_Exercise objective_
From the entries, filter out every line that lacks "computer" and copy the rest.

_Dataset records_
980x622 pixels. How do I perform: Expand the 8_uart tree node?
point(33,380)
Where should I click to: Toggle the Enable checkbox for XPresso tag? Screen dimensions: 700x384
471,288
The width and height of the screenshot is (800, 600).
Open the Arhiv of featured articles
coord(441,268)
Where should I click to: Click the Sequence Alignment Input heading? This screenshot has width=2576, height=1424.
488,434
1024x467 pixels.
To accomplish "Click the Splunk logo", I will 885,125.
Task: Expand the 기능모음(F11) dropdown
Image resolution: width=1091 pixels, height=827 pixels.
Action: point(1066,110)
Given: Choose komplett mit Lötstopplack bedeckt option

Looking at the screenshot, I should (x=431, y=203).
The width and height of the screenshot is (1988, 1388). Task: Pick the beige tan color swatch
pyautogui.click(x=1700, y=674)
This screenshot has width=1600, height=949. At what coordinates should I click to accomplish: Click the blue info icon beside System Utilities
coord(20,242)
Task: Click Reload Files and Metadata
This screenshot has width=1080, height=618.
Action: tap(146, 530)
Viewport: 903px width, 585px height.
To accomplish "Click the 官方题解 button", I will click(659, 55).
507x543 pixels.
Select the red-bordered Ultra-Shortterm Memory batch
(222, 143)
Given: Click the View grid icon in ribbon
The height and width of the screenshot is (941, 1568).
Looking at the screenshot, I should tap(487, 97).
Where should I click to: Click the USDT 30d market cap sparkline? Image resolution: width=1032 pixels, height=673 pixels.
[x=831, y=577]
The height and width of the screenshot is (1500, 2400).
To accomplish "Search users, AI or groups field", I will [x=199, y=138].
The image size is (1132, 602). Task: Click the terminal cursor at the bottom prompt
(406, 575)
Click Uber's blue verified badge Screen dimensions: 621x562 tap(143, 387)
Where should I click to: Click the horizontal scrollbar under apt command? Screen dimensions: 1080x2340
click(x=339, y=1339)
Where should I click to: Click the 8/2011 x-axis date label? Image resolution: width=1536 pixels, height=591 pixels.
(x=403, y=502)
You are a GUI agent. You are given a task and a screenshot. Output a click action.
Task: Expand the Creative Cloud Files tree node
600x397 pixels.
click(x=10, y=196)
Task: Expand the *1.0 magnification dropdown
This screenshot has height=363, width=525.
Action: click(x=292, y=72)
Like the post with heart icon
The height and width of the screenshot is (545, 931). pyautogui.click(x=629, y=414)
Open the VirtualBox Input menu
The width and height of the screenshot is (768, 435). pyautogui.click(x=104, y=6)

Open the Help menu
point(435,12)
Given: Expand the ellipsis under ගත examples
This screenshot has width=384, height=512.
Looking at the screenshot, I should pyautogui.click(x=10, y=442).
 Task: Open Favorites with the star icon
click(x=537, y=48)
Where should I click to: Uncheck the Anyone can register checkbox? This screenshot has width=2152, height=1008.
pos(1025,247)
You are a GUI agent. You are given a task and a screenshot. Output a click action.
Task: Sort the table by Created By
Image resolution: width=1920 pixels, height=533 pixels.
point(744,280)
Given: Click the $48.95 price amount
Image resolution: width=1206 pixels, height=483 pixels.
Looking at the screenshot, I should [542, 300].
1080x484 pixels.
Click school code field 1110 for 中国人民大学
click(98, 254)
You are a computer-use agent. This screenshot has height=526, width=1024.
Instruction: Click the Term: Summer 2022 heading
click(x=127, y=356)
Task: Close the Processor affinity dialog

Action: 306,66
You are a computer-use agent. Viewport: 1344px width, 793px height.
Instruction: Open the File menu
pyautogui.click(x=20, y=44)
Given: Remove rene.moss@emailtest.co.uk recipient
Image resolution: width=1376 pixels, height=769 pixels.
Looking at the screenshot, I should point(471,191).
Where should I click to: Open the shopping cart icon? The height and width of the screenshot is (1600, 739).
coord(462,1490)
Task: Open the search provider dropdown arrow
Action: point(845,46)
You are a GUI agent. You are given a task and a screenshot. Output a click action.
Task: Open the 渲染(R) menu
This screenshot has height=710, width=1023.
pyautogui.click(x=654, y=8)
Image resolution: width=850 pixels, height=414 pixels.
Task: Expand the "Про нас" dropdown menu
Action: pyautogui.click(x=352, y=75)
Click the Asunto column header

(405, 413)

_Task output_
You are a computer-use agent. This screenshot has height=526, width=1024.
You are a computer-use agent. Viewport: 1344px width, 793px height.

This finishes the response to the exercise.